Information provided section start
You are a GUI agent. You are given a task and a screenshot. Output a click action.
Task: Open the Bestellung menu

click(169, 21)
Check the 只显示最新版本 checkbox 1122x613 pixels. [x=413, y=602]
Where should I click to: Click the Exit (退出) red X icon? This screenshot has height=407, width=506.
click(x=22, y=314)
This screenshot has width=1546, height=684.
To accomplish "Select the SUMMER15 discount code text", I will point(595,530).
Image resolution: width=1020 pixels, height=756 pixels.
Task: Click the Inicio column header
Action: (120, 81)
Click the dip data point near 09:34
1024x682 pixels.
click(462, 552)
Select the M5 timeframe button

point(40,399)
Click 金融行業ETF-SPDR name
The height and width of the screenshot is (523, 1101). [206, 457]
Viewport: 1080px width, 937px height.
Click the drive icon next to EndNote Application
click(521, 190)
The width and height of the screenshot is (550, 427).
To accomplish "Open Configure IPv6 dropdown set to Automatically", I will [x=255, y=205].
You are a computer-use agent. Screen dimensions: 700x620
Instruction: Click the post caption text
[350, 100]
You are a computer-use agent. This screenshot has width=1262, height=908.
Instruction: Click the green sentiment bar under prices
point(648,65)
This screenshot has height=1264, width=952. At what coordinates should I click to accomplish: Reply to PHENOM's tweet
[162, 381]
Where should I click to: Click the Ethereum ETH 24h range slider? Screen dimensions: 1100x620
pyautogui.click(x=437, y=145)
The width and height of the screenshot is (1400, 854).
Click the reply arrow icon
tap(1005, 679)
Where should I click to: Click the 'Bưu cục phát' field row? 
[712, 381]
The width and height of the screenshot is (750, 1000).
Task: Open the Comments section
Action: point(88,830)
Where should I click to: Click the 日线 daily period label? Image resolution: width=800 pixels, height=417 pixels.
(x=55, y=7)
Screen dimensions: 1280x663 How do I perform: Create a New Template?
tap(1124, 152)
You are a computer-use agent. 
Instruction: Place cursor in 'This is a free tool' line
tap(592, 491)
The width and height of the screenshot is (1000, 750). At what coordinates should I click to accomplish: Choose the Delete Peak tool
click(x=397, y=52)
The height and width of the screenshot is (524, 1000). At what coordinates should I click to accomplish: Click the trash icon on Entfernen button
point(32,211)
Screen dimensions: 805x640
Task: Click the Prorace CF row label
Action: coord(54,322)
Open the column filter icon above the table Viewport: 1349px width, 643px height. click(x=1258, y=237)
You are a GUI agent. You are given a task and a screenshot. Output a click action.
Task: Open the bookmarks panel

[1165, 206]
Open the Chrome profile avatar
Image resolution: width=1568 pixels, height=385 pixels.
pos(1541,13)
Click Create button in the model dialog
Information provided section end
Repeat the whole listing above exactly.

▶ _Written reply_
You are a GUI agent. You are given a task and a screenshot. Output a click action.
Task: Open the Bestellung menu

click(169, 21)
Check the 只显示最新版本 checkbox 1122x613 pixels. [x=413, y=602]
Where should I click to: Click the Exit (退出) red X icon? This screenshot has height=407, width=506.
click(x=22, y=314)
This screenshot has width=1546, height=684.
To accomplish "Select the SUMMER15 discount code text", I will point(595,530).
Image resolution: width=1020 pixels, height=756 pixels.
Task: Click the Inicio column header
Action: (120, 81)
Click the dip data point near 09:34
1024x682 pixels.
click(462, 552)
Select the M5 timeframe button

point(40,399)
Click 金融行業ETF-SPDR name
The height and width of the screenshot is (523, 1101). [206, 457]
Viewport: 1080px width, 937px height.
Click the drive icon next to EndNote Application
click(521, 190)
The width and height of the screenshot is (550, 427).
To accomplish "Open Configure IPv6 dropdown set to Automatically", I will [x=255, y=205].
You are a computer-use agent. Screen dimensions: 700x620
Instruction: Click the post caption text
[350, 100]
You are a computer-use agent. This screenshot has width=1262, height=908.
Instruction: Click the green sentiment bar under prices
point(648,65)
This screenshot has height=1264, width=952. At what coordinates should I click to accomplish: Reply to PHENOM's tweet
[162, 381]
Where should I click to: Click the Ethereum ETH 24h range slider? Screen dimensions: 1100x620
pyautogui.click(x=437, y=145)
The width and height of the screenshot is (1400, 854).
Click the reply arrow icon
tap(1005, 679)
Where should I click to: Click the 'Bưu cục phát' field row? 
[712, 381]
The width and height of the screenshot is (750, 1000).
Task: Open the Comments section
Action: point(88,830)
Where should I click to: Click the 日线 daily period label? Image resolution: width=800 pixels, height=417 pixels.
(x=55, y=7)
Screen dimensions: 1280x663 How do I perform: Create a New Template?
tap(1124, 152)
You are a computer-use agent. 
Instruction: Place cursor in 'This is a free tool' line
tap(592, 491)
The width and height of the screenshot is (1000, 750). At what coordinates should I click to accomplish: Choose the Delete Peak tool
click(x=397, y=52)
The height and width of the screenshot is (524, 1000). At what coordinates should I click to accomplish: Click the trash icon on Entfernen button
point(32,211)
Screen dimensions: 805x640
Task: Click the Prorace CF row label
Action: coord(54,322)
Open the column filter icon above the table Viewport: 1349px width, 643px height. click(x=1258, y=237)
You are a GUI agent. You are given a task and a screenshot. Output a click action.
Task: Open the bookmarks panel

[1165, 206]
Open the Chrome profile avatar
Image resolution: width=1568 pixels, height=385 pixels.
pos(1541,13)
Click Create button in the model dialog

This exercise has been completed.